● **Exercise objective**:
Set each entry down verbatim, omitting images.

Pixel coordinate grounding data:

________

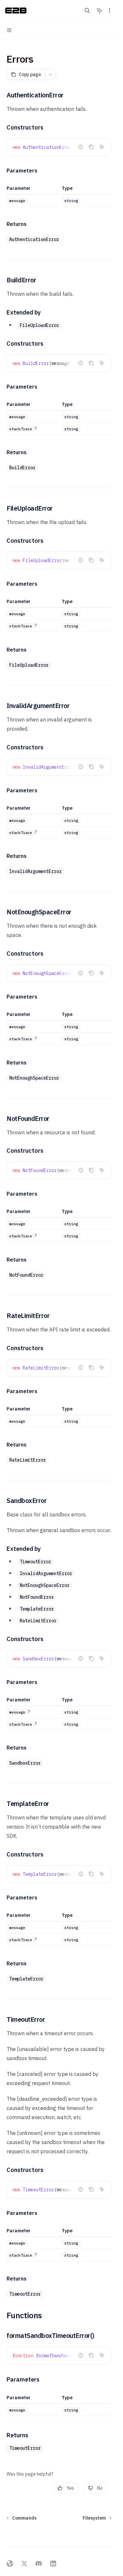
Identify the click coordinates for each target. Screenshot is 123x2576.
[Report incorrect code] (80, 147)
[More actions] (109, 10)
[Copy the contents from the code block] (91, 147)
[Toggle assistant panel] (99, 10)
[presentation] (59, 147)
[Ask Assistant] (101, 147)
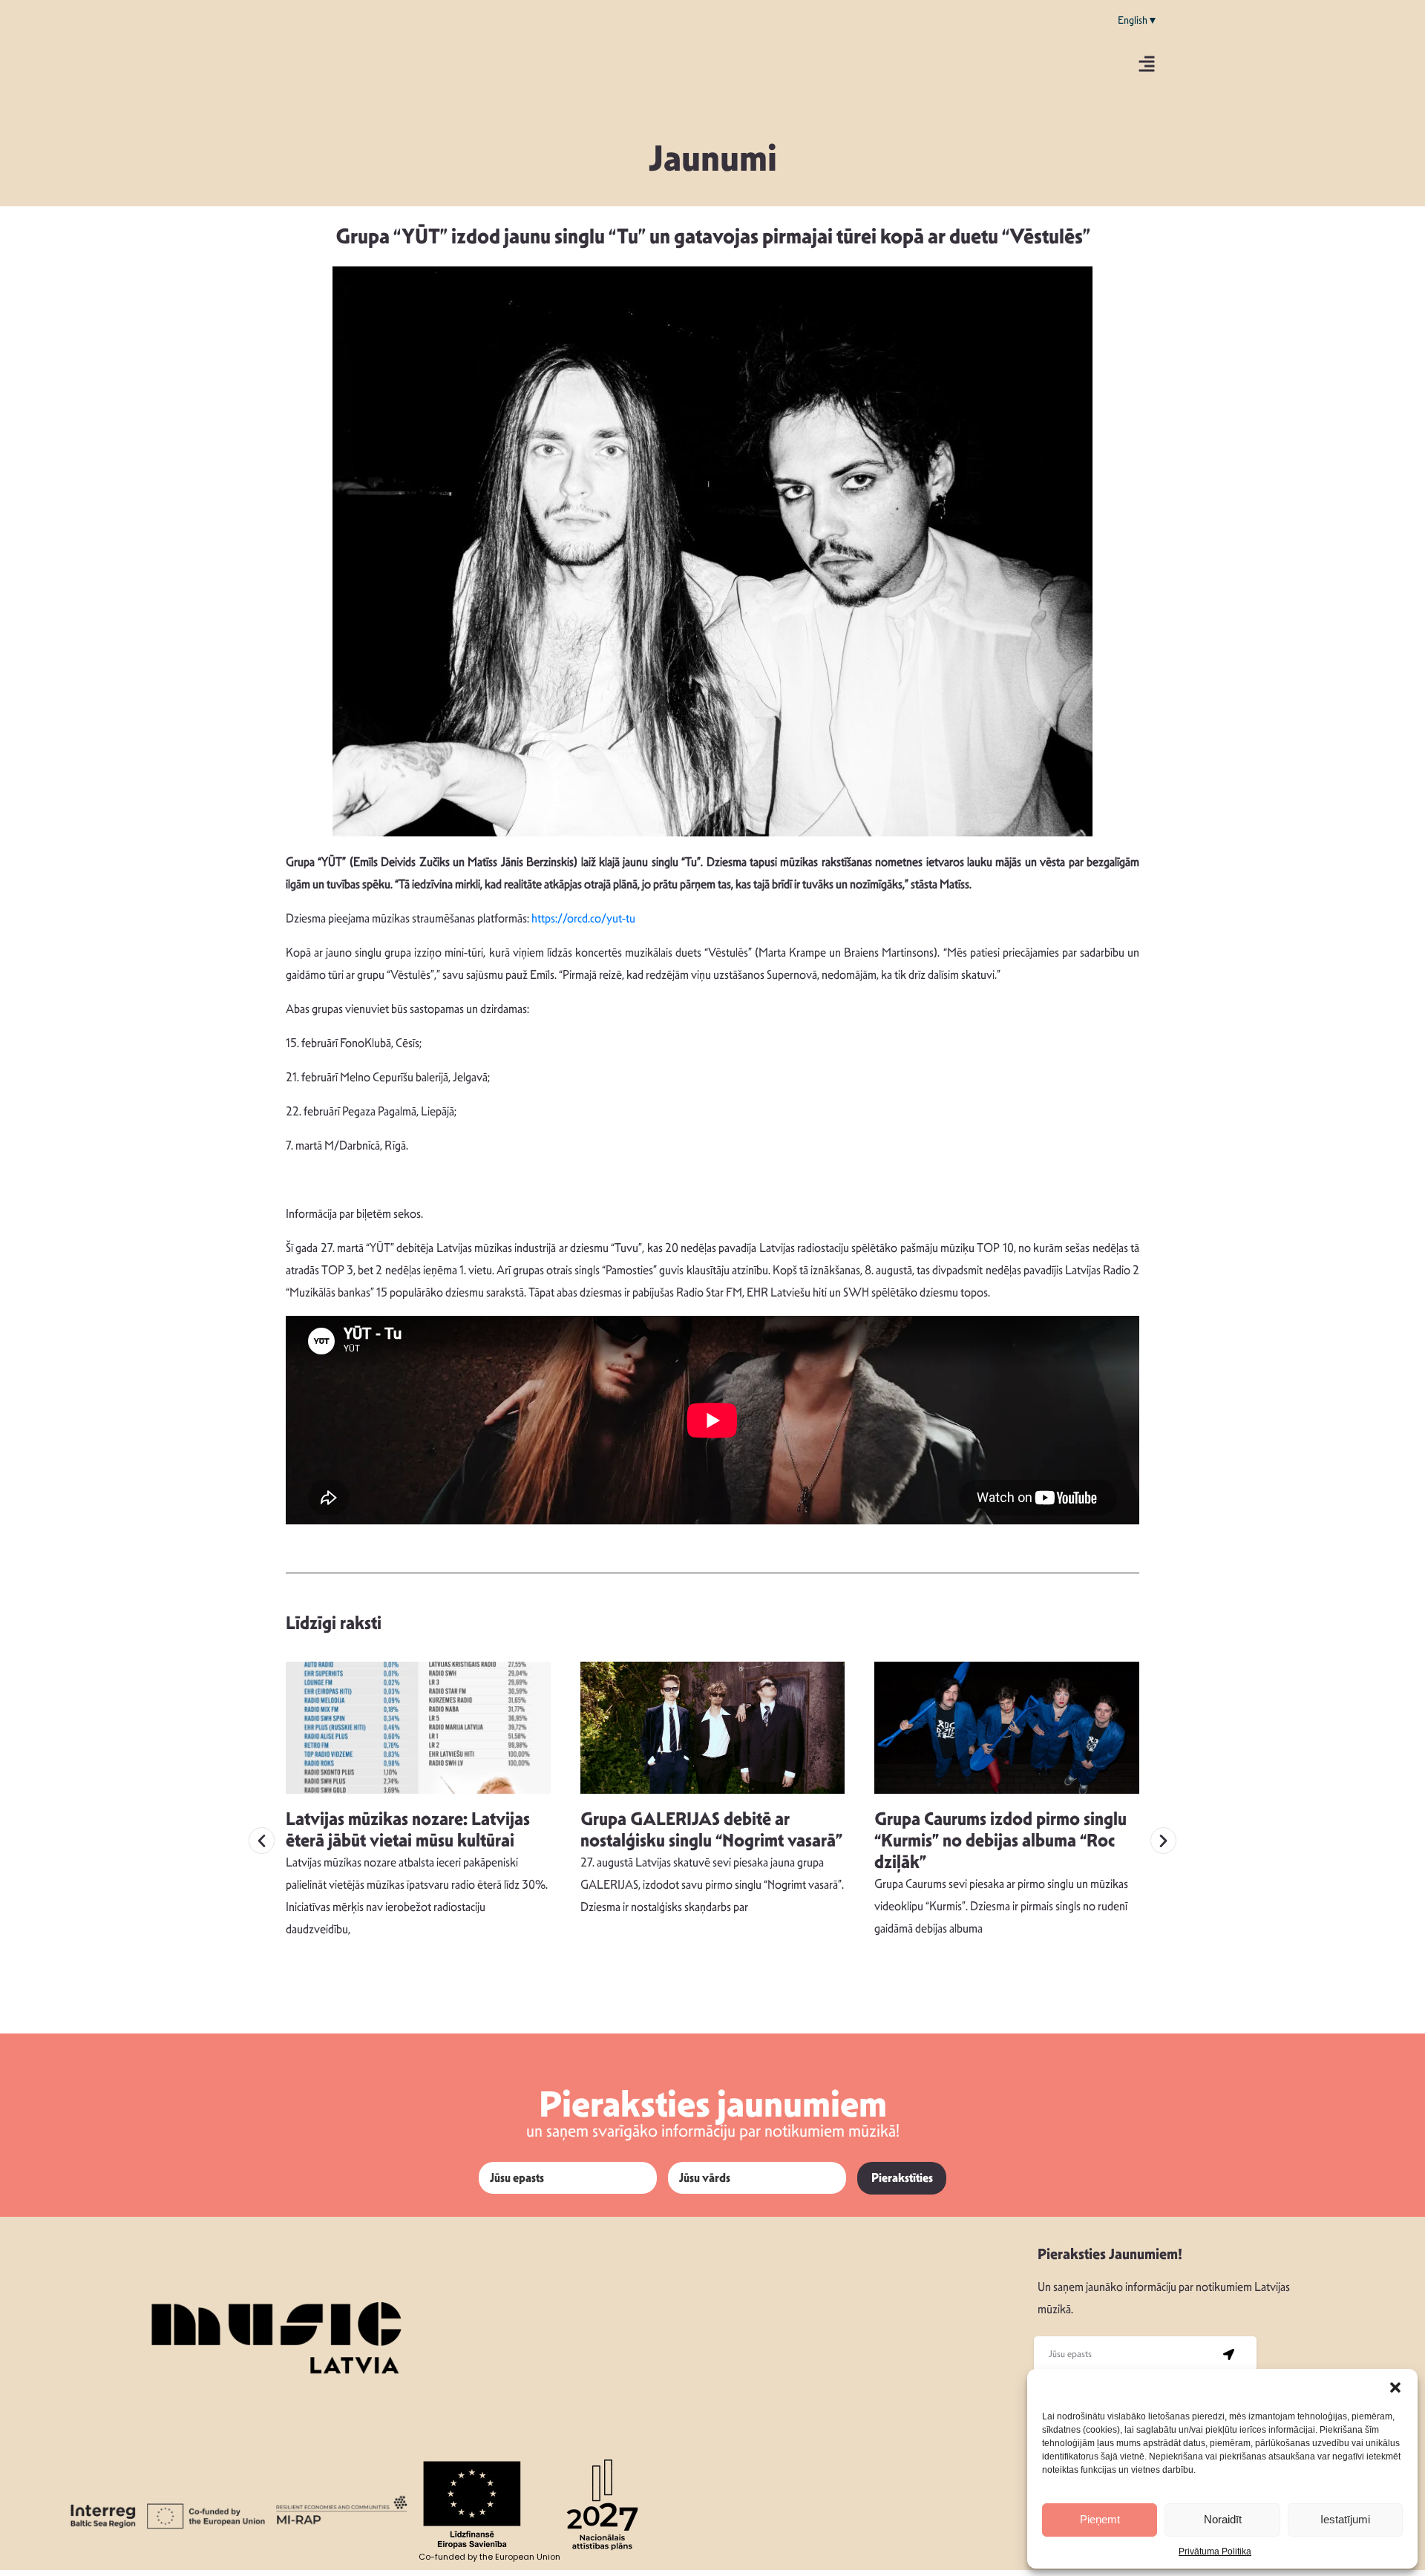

________

● **The completed task**:
Identify the click coordinates for each target. Screenshot is 123x2576.
[Report incorrect code] (80, 147)
[More actions] (109, 10)
[Copy the contents from the code block] (91, 147)
[Toggle assistant panel] (99, 10)
[presentation] (59, 147)
[Ask Assistant] (101, 147)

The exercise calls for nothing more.